**WHAT NEEDS TO BE DONE**
Filter the material below so that only lines containing "give" remain.

──────────────────────────────

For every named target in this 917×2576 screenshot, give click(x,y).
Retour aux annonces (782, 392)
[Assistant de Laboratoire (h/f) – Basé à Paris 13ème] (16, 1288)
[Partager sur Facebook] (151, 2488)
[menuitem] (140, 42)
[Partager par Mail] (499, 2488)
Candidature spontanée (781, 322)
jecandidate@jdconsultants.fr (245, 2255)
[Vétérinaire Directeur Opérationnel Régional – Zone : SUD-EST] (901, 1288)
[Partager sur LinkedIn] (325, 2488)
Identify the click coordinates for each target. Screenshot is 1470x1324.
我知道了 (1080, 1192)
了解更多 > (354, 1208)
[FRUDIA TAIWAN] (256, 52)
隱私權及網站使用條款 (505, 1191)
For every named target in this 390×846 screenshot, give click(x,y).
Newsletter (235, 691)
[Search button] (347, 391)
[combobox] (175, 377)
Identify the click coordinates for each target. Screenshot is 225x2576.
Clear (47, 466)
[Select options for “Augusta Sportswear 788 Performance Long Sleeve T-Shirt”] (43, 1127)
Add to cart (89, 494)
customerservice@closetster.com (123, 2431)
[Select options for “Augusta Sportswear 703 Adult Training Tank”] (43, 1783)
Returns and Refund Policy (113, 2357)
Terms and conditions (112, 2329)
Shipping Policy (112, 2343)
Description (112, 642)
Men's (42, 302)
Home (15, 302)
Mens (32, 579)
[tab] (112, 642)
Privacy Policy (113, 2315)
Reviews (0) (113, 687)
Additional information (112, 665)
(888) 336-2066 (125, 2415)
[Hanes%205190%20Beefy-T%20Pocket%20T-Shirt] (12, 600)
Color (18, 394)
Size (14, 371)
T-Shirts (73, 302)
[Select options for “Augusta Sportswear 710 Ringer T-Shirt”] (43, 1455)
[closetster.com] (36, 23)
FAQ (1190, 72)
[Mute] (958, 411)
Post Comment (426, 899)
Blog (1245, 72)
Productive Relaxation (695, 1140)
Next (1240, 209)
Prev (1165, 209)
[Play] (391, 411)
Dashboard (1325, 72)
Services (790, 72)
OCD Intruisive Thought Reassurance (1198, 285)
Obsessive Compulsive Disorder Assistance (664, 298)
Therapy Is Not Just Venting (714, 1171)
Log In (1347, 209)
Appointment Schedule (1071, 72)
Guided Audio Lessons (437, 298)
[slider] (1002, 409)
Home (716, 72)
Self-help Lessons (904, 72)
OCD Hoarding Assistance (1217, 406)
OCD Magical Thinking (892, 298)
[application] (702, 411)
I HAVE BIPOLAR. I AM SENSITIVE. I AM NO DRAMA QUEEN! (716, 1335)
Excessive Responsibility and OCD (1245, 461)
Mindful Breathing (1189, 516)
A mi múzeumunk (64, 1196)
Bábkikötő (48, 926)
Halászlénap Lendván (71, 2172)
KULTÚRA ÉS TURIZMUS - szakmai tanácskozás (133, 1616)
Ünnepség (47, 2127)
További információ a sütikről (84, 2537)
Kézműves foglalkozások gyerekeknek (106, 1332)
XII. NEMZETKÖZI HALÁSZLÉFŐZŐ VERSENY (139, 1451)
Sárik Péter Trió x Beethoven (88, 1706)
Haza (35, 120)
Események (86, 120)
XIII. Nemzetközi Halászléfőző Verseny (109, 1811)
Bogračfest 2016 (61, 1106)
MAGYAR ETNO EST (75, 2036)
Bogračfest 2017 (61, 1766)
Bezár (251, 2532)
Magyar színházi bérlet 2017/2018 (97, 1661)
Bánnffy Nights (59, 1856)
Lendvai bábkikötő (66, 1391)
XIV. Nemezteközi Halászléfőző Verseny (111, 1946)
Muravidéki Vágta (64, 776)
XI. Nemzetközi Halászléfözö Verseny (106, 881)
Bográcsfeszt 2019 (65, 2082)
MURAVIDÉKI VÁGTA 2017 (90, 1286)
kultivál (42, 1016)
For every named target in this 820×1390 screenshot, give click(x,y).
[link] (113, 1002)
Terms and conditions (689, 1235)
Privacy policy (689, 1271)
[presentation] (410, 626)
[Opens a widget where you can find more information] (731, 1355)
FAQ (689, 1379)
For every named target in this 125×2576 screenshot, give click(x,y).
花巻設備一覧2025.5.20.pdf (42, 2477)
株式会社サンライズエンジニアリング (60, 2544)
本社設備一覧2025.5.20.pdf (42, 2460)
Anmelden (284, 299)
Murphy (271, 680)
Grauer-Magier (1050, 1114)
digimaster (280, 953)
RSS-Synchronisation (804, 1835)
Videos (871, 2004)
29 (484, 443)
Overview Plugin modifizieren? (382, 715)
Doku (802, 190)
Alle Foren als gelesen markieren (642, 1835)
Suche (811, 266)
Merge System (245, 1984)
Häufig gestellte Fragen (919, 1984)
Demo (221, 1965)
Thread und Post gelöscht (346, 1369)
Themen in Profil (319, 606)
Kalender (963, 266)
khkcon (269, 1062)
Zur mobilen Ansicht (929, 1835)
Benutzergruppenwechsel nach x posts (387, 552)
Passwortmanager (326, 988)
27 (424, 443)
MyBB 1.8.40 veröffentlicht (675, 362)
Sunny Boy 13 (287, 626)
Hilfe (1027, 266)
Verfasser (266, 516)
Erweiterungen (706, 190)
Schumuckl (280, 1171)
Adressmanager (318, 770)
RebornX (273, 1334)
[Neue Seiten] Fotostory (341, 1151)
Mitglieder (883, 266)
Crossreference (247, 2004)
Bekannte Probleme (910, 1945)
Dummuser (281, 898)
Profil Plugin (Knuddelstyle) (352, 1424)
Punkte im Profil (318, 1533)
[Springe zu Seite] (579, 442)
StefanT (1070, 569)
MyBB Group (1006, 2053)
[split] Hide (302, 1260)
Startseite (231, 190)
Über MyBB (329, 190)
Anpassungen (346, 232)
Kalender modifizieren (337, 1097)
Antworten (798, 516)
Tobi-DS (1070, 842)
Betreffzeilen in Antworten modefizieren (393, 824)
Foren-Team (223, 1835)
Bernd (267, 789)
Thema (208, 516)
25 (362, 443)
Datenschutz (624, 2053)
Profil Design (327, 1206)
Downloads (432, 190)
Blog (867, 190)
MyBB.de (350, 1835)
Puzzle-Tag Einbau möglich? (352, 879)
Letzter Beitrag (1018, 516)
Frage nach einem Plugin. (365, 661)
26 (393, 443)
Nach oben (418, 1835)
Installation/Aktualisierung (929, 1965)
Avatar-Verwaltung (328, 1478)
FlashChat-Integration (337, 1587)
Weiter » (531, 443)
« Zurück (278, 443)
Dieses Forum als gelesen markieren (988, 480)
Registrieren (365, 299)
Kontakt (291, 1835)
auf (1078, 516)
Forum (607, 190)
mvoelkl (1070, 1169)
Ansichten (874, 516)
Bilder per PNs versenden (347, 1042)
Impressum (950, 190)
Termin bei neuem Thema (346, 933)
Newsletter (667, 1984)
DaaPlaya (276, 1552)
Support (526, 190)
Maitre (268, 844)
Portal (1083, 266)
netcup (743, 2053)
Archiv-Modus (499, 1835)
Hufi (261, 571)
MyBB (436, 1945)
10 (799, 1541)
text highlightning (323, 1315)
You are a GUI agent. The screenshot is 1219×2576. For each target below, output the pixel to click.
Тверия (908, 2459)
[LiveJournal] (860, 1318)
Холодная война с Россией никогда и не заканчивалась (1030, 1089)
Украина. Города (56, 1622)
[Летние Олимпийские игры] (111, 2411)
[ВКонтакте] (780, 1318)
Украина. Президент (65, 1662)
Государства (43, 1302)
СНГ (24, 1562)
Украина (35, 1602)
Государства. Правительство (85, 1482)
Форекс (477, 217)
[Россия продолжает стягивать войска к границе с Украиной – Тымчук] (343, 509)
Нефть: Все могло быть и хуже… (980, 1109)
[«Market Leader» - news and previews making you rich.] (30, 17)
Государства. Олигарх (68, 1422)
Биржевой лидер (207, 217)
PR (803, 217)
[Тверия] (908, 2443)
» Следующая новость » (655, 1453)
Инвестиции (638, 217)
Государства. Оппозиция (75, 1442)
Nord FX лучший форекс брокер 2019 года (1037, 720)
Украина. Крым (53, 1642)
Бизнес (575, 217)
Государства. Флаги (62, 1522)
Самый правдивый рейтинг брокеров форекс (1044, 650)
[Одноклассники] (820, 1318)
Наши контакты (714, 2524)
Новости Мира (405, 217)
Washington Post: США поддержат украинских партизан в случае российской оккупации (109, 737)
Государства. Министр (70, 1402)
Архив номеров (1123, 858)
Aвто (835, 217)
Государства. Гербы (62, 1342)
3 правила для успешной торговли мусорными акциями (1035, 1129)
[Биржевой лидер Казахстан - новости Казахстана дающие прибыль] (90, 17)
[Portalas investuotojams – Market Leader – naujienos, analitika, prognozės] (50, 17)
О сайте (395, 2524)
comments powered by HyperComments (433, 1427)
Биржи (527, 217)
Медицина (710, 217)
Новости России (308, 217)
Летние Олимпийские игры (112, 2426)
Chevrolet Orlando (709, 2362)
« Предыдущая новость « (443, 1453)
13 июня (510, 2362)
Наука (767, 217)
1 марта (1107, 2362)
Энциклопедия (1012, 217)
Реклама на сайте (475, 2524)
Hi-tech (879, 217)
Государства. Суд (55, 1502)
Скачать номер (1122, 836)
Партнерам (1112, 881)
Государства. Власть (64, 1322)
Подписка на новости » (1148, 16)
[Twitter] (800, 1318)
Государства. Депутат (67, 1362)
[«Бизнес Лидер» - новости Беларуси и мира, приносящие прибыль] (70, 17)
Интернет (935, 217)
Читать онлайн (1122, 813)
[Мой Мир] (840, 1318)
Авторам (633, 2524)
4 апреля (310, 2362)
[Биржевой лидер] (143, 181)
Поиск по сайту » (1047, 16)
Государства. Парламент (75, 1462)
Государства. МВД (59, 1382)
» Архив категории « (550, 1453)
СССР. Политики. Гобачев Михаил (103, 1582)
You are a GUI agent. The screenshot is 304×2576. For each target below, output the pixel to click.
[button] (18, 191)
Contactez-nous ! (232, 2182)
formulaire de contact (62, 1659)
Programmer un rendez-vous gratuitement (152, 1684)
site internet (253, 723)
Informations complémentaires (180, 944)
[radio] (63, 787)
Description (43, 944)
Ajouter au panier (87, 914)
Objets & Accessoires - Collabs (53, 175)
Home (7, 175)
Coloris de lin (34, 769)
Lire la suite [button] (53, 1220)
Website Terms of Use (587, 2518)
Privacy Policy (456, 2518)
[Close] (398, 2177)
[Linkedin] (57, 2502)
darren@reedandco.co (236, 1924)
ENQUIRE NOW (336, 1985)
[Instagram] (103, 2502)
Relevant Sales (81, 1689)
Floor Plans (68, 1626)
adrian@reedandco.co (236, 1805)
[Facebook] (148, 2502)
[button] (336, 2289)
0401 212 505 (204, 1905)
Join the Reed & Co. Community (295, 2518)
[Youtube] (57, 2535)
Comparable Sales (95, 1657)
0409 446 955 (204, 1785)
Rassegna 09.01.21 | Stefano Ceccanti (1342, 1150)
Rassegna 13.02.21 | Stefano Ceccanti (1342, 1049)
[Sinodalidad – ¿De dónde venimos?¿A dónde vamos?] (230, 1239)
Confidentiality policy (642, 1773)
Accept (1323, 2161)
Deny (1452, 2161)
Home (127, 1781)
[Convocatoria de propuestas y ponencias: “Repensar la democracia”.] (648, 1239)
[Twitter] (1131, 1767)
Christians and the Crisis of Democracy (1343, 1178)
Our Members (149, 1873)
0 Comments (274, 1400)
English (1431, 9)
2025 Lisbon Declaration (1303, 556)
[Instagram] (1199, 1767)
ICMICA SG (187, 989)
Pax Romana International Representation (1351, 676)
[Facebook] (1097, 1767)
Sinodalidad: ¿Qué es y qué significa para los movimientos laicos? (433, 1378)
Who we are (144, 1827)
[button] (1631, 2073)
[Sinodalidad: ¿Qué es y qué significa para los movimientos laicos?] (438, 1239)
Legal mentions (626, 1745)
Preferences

──────────────────────────────

**RESULT OF THIS TASK**
For every named target in this 917×2576 screenshot, give click(x,y).
For every named target in this 390×846 screenshot, give click(x,y).
For every named target in this 820×1390 screenshot, give click(x,y).
For every named target in this 125×2576 screenshot, give click(x,y).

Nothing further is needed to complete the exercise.